A Frente Parlamentar do Livre Mercado (FPLM) inaugurou nesta terça-feira (8) a Casa da Liberdade, em área nobre de Brasília, como base para ações em defesa do livre mercado, do empreendedorismo e das liberdades individuais. O evento reuniu parlamentares, empresários e os governadores Ronaldo Caiado (GO), Romeu Zema (MG) e Jorginho Melo (SC).
Durante a cerimônia, tomaram posse como presidentes da FPLM para o biênio 2025-2026 a deputada Caroline De Toni (PL-SC) e o senador Carlos Portinho (PL-RJ).
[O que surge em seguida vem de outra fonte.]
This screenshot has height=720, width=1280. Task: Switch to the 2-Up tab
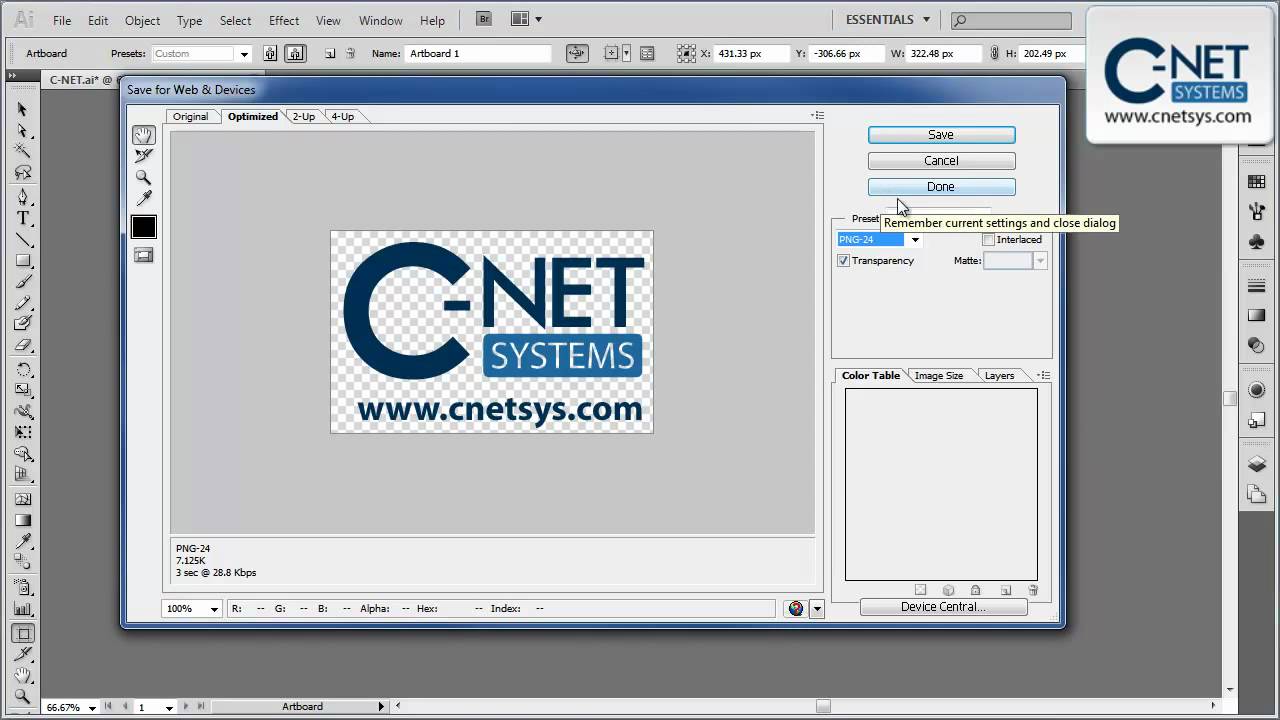pos(303,116)
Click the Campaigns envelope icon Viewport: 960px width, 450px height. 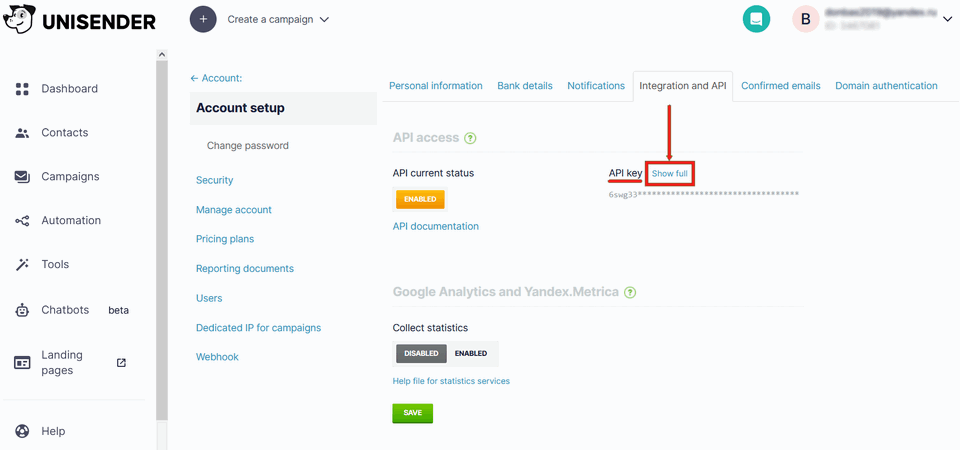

O presidente da Câmara, Hugo Motta (Republicanos-PB), presente no evento, criticou políticas econômicas que considera retrógradas. “Nós estamos deixando de lado o livre mercado, o multilateralismo, para retrocedermos e voltarmos para a política do bilateralismo e do protecionismo econômico”, declarou. Ele também reforçou a urgência em reduzir a burocracia e avançar com a reforma administrativa.
Motta destacou o empenho da Câmara em aprovar pautas econômicas relevantes, citando a reforma tributária e o projeto de reciprocidade, aprovado na semana passada. Para ele, essas medidas são essenciais frente às incertezas políticas e econômicas. “Cabe a quem conduz o Congresso ter serenidade e equilíbrio, para que encontremos, nas divergências, aquilo que nos une”, afirmou.
Em seu discurso, Caroline De Toni fez críticas diretas ao modelo estatal inchado e ineficiente patrocinado pelo governo Lula. “Existe uma cultura enraizada de esperar quase tudo do Estado, o que nos torna um país rico com uma população empobrecida. Precisamos mudar essa mentalidade para emancipar a população brasileira.” A parlamentar ainda mandou um recado ao ministro da Fazenda: “Trabalhamos cinco meses do ano só para pagar impostos. Temos que avisar ao atual ministro da Economia que não adianta criar mais tributos. Já temos impostos demais. O que precisamos é de gestão, contenção de gastos públicos e parar de atrapalhar quem quer empreender.”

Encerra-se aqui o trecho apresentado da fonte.